Querying the Database via the REST API

This section contains information on how to make requests to PixStor Search by using the REST API.

The API is compliant with the Collection+JSON (C+J) specification, but note it also makes use of the collection level properties extension, and a minor extension to allow for templated URL’s.

It may be a little different to some other REST approaches, but is more predictable and easier to machine consume, since the schema is entirely consistent across any service which uses the C+J approach.

It should be viewed as somewhat like a website, with links that can be followed, forms that can be filled in etc, with the strong caveat that it is designed for machine consumption, rather than human, rather than as a simple fire-and-forget approach.

In addition, it is possible to short-circuit the process, but this requires an understanding of the URL format, which consuming the C+J directly does not. The URL format is considered to be less canonical (i.e. more likely to change between versions).

Note

In order to reduce the documentation size, in all circumstances success is indicated by a 200, 201, or 202 HTTP status code. A 500 HTTP Status code can also be returned for a generic Server error

All methods are GET, unless otherwise specified.

Note

In order to reduce the documentation size, in all circumstances OTHER THAN Authorisation requests, the following HTTP Headers must be included

Accept: application/vnd.collection+json

WWW-Authenticate: <bearer based token string>

Authentication

Before accessing the API, one must first authenticate, using the RFC6749 oAuth2 process oAuth2 process for resources. It should be noted that in this context, the developers application is the “Client”, and typically utilisation is via grant_type=password

Arcapix supplies a basic example Authorisation Server which supports only a grant_type of password, and authenticated against the standard PAM system

Note that the authentication server is a distinct service vs the search server, and is access on an alternative port. It must in all cases be via SSL. As standard, the search server runs on port 5000, but the auth server runs on 5001. Depending on the client library/language you are using, you may need to accept self-signed certificates or install the Arcapix CA.

URL

https://authserver:5001/oAuth2/access_token

Method

POST

Request Parameters

Parameter Description Required
grant_type Always “password” Yes
username username Yes
password password Yes

Success Status Code

200

Payload

{
  "access_token": "feoF8MpdWqnUAI3FiMc9v6_PDspAfJPzc_-uwueC9I7IDkxz_hvYITVsNWZ5IOH19nfwIADhIpo9q_GDaCLyUGvA-_RUAEaPcurWFSTX5zClBGZ-I3n2WQbnvLVkvweVWGNilBTdNwdNndmNyqYI-lVt4RO1tIylV29mN7GQOMRXZAWKMXunc_0qpNpJy47M8tPZVVReXREnGd96SovGspKQ-AUAH1IcaD3mqlzrxiNg_j9cRP3KSdhSy_cHSuhN4QdX96jJ5TnsPPHXbFnK26k4jbBPb7sOx39LcXXOOuCjV_RioqaZHe_xt7l3tuuetxlNeU5PhgM2vJsWxBHQrJau9bG0pO24tkMEj5ByUBIH4EiXCyCtx9NbfpB_Hyu0KsHv8IFPcMAZlC7Ijcpg9g2zCa7iGIA_o-uYrHDzxg6sQPQVzgPmJuD1RkFVMXsbiwan7vFCFOscoeCKfcxHW8GTB9SFEZ3aErnGsHMgIRIvBbcH3nyIATcnaTVVZOKYP82851NJgHQUaCmZ1zDkjndbcmiAdvYnOh2EUVVlAoL0UiTLS4qh6EgEF4OIj3_blEn0iSzF5269tiDgaMYtf39839_2eN1zr9Td7BEs9srz5OWQm482Djz04LjL2veYhLOdxVaDYoiRYrvyeDblRPaMu4AWZmjlJEqtDSm664AARCAPIX",
  "expires_in": 86400,
  "token_type": "Bearer"
}

Note

Tokens by default expire after 24 hours. The sample auth server does not support token refresh - a new token must be requested. Tokens may not persist across server restarts, depending on the configuration of the server.

Error status code

400 - Bad request (NB. This is not terribly precise - 403 or 412 might be more useful but are not what’s specified in the RFC)

Onward Usage

However it is achieved, the end point of a succesful authentication is an access token. This must be passed to the search server via an appropriately encoded Bearer WWW-Authenticate Header.
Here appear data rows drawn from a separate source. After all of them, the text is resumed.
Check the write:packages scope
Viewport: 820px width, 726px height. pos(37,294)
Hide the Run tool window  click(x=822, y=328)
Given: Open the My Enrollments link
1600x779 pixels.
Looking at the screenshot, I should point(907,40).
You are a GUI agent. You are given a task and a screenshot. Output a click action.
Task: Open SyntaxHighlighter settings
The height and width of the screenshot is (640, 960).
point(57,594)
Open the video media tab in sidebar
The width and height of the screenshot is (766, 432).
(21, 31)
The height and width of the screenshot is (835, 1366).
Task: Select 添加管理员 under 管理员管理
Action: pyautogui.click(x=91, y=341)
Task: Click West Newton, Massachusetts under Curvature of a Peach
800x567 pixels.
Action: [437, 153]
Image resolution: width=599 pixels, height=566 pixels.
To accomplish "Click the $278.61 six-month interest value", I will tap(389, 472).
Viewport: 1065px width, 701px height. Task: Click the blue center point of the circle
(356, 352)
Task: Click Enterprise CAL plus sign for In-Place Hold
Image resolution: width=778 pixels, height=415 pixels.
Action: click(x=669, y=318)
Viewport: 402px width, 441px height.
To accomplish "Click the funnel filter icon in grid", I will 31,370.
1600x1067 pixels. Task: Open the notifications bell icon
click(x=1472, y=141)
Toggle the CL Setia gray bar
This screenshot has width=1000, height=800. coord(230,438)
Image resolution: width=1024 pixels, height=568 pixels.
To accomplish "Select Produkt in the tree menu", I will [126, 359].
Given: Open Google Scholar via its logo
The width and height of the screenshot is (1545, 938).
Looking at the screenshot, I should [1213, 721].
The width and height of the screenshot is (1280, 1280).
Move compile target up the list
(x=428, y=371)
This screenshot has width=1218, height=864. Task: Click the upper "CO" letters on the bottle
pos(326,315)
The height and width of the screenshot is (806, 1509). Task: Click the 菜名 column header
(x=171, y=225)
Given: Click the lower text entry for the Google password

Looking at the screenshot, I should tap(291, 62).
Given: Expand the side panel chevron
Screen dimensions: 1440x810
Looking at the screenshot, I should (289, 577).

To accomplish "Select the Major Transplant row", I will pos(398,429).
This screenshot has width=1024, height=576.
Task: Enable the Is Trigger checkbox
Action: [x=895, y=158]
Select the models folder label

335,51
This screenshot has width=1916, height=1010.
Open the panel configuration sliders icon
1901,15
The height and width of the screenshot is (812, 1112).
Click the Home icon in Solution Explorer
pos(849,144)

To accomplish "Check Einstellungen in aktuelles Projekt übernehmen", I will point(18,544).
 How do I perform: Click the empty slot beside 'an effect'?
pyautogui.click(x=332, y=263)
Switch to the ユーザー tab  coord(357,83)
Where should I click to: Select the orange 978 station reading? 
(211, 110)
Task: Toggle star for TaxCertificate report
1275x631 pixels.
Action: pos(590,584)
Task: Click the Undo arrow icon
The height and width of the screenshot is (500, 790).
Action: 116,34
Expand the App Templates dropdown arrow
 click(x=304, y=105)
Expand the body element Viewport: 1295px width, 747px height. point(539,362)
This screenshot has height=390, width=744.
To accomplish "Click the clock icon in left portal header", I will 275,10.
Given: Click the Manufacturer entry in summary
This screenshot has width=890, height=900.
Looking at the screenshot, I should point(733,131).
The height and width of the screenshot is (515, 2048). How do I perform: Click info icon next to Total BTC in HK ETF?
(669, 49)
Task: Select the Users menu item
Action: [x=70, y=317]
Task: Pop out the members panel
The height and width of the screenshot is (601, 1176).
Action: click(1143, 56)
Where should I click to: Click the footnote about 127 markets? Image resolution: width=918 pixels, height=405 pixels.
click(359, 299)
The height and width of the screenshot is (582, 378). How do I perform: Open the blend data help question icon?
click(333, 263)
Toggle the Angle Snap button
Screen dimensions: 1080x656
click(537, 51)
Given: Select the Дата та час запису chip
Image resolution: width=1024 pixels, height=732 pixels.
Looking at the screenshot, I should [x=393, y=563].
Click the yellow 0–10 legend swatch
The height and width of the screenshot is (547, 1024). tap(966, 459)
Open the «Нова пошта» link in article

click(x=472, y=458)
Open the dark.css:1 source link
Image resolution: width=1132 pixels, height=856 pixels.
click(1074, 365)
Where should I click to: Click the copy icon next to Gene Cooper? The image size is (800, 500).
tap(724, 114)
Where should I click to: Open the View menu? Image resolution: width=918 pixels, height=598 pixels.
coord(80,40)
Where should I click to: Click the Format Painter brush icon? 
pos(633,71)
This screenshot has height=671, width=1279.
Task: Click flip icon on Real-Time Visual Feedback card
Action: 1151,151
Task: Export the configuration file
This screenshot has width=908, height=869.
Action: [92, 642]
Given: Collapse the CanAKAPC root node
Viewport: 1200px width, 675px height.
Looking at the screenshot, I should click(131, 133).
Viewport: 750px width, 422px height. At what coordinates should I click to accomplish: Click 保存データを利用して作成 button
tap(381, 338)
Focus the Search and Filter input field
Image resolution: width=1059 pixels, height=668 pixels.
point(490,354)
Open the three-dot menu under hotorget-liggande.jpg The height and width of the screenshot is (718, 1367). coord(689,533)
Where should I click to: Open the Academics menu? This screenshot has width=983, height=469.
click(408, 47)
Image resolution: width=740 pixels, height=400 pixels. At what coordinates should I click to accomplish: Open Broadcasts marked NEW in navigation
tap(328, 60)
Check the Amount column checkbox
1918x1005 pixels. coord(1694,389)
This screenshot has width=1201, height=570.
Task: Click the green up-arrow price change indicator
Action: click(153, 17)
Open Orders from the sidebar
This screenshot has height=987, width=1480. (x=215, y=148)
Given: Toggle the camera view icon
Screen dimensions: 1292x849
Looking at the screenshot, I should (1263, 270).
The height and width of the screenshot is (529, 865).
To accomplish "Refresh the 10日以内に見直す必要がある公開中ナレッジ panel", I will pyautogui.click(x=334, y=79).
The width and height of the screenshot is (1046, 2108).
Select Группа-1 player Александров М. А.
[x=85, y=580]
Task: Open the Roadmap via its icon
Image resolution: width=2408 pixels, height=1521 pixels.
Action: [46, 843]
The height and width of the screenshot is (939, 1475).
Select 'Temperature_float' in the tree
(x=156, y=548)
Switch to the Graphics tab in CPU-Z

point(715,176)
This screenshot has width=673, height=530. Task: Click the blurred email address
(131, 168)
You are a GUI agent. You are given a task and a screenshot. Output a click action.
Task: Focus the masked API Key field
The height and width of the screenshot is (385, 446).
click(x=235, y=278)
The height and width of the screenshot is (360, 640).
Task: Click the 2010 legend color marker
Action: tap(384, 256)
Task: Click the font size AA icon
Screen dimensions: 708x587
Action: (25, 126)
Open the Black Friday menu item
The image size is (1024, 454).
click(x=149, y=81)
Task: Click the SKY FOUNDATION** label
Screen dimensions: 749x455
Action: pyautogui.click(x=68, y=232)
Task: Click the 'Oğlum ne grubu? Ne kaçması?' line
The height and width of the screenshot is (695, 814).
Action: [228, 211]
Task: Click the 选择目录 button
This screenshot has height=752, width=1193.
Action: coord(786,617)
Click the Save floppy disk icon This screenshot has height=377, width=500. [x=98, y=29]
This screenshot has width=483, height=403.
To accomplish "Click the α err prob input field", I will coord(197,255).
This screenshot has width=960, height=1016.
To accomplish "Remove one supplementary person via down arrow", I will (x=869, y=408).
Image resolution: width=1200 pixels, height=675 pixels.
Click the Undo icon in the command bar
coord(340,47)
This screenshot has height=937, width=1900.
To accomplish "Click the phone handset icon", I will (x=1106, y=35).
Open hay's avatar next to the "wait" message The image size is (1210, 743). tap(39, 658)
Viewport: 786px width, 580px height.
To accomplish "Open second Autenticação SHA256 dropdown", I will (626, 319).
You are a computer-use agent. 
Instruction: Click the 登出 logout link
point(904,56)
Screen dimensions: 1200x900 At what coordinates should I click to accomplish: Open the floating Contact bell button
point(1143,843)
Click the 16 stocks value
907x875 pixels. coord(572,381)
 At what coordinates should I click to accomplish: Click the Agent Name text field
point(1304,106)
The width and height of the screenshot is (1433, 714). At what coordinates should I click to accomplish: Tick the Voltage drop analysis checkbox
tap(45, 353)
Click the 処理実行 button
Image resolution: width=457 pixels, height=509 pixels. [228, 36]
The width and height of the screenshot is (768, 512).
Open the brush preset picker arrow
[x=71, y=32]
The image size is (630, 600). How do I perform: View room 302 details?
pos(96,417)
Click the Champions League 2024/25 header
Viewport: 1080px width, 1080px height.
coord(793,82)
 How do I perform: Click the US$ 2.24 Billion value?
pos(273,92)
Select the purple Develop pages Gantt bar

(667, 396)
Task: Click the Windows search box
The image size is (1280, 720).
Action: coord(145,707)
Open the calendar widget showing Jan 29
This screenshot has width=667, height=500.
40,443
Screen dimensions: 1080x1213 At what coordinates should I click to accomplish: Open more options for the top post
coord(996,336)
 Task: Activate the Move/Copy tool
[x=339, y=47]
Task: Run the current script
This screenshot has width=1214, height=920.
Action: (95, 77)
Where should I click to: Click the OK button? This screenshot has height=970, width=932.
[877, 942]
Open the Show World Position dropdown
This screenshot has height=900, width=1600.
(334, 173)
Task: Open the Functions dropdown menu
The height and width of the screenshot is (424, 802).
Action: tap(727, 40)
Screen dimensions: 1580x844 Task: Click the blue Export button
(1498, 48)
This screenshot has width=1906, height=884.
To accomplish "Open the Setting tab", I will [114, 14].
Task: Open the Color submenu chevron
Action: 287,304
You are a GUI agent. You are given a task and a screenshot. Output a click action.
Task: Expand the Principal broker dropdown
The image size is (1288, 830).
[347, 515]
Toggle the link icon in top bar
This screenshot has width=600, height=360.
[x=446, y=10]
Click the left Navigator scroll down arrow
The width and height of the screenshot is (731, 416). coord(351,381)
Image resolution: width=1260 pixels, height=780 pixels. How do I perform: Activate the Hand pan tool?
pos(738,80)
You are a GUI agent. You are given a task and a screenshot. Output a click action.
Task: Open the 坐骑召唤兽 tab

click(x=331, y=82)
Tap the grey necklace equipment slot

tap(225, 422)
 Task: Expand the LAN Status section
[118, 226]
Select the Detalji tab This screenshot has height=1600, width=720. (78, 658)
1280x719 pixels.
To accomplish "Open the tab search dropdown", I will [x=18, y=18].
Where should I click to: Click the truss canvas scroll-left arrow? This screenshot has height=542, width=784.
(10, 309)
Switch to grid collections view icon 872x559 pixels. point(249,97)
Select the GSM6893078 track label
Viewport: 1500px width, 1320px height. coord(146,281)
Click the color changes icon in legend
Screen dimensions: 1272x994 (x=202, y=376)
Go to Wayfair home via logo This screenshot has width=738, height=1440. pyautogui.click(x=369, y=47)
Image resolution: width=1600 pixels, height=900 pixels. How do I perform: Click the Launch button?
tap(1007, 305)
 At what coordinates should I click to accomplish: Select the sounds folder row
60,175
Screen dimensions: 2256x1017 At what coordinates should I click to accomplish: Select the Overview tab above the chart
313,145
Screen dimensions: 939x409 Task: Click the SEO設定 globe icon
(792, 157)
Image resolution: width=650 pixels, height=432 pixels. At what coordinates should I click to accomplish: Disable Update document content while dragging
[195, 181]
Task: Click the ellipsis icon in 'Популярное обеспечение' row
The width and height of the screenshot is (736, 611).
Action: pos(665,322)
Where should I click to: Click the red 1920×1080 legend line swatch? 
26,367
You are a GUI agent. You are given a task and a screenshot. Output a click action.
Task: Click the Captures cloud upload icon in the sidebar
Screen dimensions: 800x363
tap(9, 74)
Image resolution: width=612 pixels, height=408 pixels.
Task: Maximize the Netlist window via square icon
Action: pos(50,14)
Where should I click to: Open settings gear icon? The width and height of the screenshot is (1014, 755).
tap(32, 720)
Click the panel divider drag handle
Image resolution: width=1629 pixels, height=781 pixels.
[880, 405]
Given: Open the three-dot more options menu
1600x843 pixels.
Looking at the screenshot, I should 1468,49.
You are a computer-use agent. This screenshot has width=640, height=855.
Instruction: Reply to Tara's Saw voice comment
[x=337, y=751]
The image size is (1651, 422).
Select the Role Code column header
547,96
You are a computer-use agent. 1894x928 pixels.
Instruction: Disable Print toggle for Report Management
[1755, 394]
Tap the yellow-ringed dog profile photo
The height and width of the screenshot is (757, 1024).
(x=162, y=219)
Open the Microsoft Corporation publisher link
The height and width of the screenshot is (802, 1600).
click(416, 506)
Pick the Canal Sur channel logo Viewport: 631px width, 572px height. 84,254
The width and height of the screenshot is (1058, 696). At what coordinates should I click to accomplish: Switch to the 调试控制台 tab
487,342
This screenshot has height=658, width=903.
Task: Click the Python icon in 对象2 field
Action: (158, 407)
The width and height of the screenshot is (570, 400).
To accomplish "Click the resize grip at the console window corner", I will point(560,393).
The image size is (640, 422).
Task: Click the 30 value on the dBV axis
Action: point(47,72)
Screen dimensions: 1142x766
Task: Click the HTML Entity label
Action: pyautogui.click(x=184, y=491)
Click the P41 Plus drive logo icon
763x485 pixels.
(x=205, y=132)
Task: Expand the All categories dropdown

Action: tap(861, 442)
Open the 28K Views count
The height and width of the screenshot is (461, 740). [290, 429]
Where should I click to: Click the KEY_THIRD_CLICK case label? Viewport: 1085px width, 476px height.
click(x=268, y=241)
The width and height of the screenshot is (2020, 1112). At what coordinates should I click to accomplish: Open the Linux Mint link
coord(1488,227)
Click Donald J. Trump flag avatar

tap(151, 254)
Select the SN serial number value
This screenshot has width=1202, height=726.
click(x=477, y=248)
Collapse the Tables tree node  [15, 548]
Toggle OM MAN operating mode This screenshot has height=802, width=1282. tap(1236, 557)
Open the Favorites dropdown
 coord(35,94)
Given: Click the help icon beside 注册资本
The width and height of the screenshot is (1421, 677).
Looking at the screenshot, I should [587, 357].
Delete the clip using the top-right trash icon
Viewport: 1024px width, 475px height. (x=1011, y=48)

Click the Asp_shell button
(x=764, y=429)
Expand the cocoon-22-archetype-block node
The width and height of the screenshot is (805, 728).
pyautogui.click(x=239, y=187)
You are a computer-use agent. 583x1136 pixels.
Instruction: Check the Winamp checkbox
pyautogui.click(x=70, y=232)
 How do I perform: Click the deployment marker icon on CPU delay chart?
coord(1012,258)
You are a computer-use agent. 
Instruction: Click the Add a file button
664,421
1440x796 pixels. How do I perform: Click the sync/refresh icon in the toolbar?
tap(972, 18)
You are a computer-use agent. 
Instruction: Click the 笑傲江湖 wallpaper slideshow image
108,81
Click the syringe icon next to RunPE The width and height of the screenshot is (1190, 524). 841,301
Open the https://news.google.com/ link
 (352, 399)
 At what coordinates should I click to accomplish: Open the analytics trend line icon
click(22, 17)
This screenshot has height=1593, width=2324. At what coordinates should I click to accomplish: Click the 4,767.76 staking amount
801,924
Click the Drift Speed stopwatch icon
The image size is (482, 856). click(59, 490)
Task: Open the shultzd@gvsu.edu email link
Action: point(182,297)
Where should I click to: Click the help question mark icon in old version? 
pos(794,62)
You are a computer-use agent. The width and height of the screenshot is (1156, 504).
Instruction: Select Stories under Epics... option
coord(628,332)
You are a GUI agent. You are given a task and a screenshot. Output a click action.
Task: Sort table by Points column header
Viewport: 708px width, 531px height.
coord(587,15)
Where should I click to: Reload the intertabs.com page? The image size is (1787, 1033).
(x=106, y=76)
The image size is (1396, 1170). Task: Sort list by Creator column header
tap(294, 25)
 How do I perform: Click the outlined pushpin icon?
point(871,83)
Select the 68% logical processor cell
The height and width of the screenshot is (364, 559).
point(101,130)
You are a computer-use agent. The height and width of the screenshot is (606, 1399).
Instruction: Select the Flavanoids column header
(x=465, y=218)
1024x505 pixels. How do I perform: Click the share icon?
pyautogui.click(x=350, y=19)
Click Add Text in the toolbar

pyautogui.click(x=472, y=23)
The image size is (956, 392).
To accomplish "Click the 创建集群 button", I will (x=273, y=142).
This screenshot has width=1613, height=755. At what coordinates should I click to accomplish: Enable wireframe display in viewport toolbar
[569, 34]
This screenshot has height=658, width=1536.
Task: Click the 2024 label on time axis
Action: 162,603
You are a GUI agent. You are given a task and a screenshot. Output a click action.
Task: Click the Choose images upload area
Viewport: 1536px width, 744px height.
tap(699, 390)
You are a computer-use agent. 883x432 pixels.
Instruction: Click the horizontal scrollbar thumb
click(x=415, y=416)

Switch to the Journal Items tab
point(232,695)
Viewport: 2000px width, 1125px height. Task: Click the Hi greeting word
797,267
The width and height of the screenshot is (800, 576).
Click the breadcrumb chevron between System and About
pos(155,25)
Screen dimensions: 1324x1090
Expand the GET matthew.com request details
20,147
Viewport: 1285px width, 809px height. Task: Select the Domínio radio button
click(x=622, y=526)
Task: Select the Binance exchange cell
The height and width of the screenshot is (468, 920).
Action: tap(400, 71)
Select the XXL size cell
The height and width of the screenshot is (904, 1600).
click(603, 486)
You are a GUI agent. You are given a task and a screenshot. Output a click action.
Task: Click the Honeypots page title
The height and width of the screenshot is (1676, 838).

NB. Most libraries will take care of the encoding, if you pass the access token as the username, and an empty password e.g.

import requests
requests.get("http://searchserver:5000/files", auth=requests.auth.HTTPBasicAuth(access_token, ''))

Billboard URL

The C+J exploration starts by retrieving the server’s root URL.

Provided the correct access token is passed via the standard WWW-Authenticate header, we will receive a response containing a list of possible queries.

By filling in the paramters requested, one can craft a suitable query without knowing the URL structure.

URL

https://searchserver:5000/files

Response

See Example Responses

Considering a snippet of the response above:

{
  "data": [
    {
      "prompt": "Search string",
      "name": "where",
      "value": ""
    }
  ],
  "href": "/files?where={\"_all\":\"{where}\"}",
  "prompt": "Enter a string to search in all fields across all files",
  "rel": "search"
}

By replacing the {where} entries with values prompted for using the supplied prompts (Search string), a suitable query URL can be constructed - e.g. /files?where={"_all":"promptedvalue"}

A small command line tool might be written as follows:

r = requests.get("http://searchserver:5000/files", auth=HTTPBasicAuth(access_token, ''))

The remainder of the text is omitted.